On November 10, 2023, Symmonds announced via a video on his channel he was taking a break from his YouTube career. He returned on August 31, 2024, with a video on climbing Denali, the highest peak in North America.

=== Mile to Mountain ===
On May 1, 2018, Symmonds announced his official retirement from track & field, along with his intention to climb the Seven Summits. Symmonds refers to this goal as Mile to Mountain. Symmonds successfully summited Mount Everest in May 2025, thus becoming the first person in history to both summit Everest and run a sub four-minute mile, with a 3:56.72 mile personal best set in 2007. As of May 2025, Symmonds has climbed four of the Seven Summits; Kilimanjaro, Puncak Jaya, Denali, and Everest. Alongside his Mile to Mountain goal, Symmonds worked on summiting all fifty U.S. state highpoints over a period of ten years, finishing in 2024 on Denali, Alaska.

==Personal life==

At the 2013 World Championships in Athletics in Moscow, Symmonds was a vocal critic of Russia's "anti-gay" laws. He dedicated his silver medal to his gay and lesbian friends.

Symmonds published an article in the November 2013 issue of Runner's World magazine advocating that Congress should "ban assault rifles and handguns for everyone except police and military personnel."

In 2017, Symmonds was hired by the newly formed Track Town Summer Series Professional Track & Field league to act as General Manager for the team representing San Francisco. Symmonds opposed what he considers absurdly strict rules restricting athletes' ability to market themselves. For the 2012 season, he auctioned off space on his left shoulder for a temporary tattoo to advertise a sponsor. The winning bidder was a Milwaukee advertising agency, Hanson Dodge Creative, which paid $11,000 for the space to advertise their Twitter handle. During restricted competitions such as the Olympic Trials and the Olympic Games, Symmonds was required to cover up the tattoo with white tape, which ends up drawing attention to the tattoo advertising underneath. Prior to Symmonds, 2004 Olympic champion shot-putter Adam Nelson actively sold space on his shirt during the 2005 season, when he won the IAAF World Championships. The practice is also common in boxing.

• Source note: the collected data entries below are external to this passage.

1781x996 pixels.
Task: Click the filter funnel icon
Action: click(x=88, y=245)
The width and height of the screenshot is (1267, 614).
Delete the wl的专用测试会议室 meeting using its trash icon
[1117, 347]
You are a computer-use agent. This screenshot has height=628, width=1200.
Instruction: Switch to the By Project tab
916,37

On the matter, Symmonds commented:

I've never had a problem speaking out about something that bothers me, The biggest thing that rubs me the wrong way is that governing bodies want to control the space I feel I should control.
— Nick Symmonds

In 2020, Symmonds married Tiana Baur. He filed for divorce in September 2024. Symmonds has a pet rabbit named Mortimer, with whom he posed for a PETA ad campaign against animal testing. He is also an avid fisherman and pilot.

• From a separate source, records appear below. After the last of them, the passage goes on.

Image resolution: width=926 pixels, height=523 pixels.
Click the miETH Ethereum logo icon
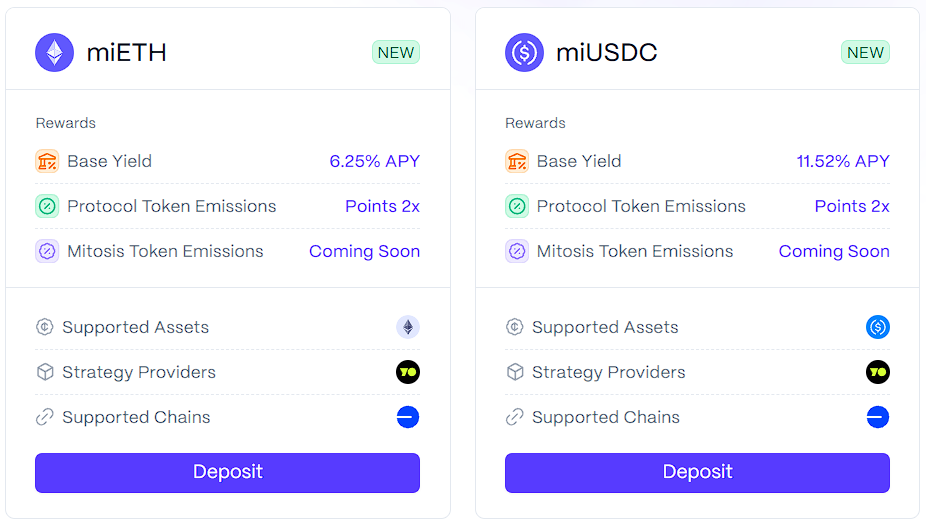(x=54, y=53)
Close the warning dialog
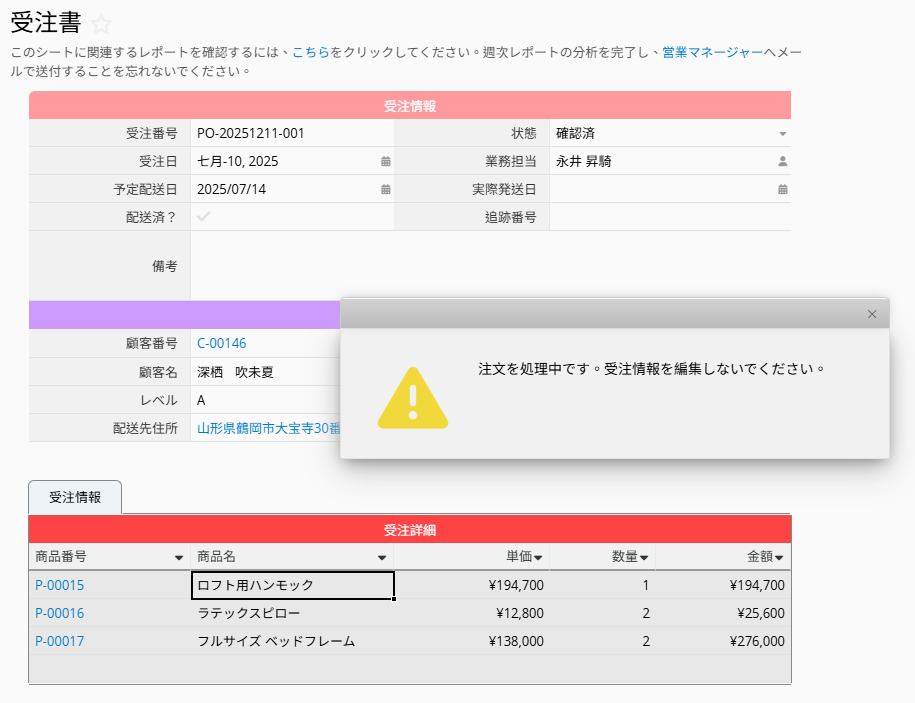 pos(871,314)
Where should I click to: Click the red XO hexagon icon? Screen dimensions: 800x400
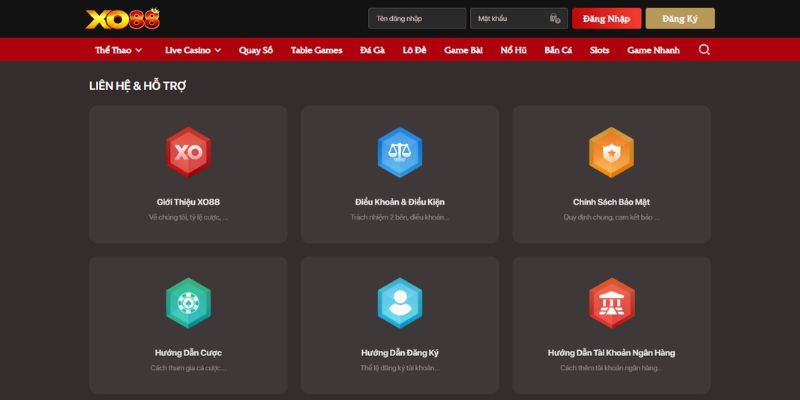[x=188, y=152]
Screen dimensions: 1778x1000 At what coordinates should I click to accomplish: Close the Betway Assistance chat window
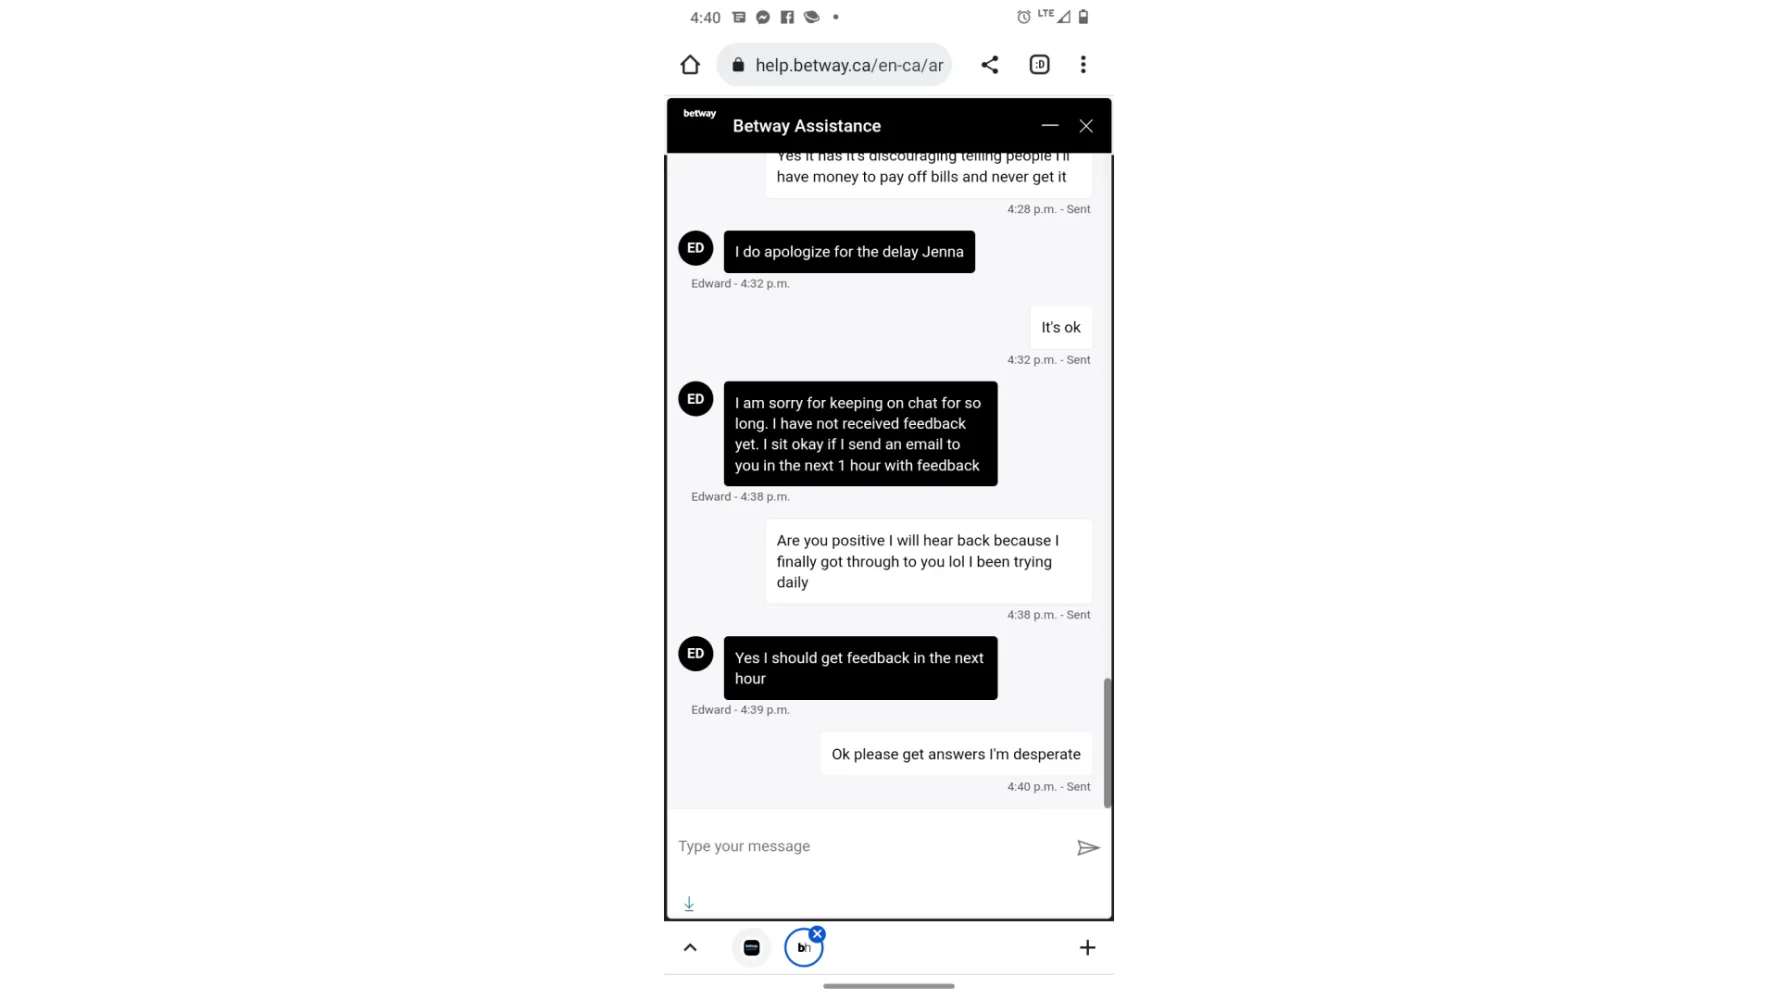[x=1086, y=126]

==Circuit and national competition wins==

| Year | Competition | Event | Time | Ref |
| 2007 | Boston Indoor Games | 800 m | 1:48.15 |  |
| Prefontaine Classic | 800 m | 1:44.54 |  |
| United States Indoor Track and Field Championships | 800 m | 1:48.73 |  |
| 2008 | United States Olympic Trials | 800 m | 1:44.10 |  |
| 2009 | Boston Indoor Games | 1000 m | 2:20.52 |  |
| Prefontaine Classic | 800 m | 1:45.86 |  |
| United States Outdoor Track and Field Championships | 800m | 1:45.86 |  |
| 2010 | United States Outdoor Track and Field Championships | 800m | 1:45.98 |  |
| 2011 | United States Outdoor Track and Field Championships | 800m | 1:44.17 |  |
| 2012 | United States Olympic Trials | 800m | 1:43.92 |  |
| 2015 | United States Outdoor Track and Field Championships | 800m | 1:44.53 |  |

== International competitions ==

| Year | Competition | Event | Time | Place | Ref |
|---|---|---|---|---|---|
| 2008 | Olympic Games | 800m | 1:46.96 | 5th (semifinal) |  |
| 2009 | World Championships | 800m | 1:45.71 | 6th |  |
| 2011 | World Championships | 800m | 1:45.12 | 5th |  |
| 2012 | Olympic Games | 800m | 1:42.95 | 5th |  |
| 2013 | World Championships | 800m | 1:43.55 | 2nd |  |

== Publications ==

- Symmonds, Nick (2014). Life Outside the Oval Office: The Track Less Traveled. ISBN 978-1935270324.
- Symmonds, Nick (2020). How to Be a Better Runner.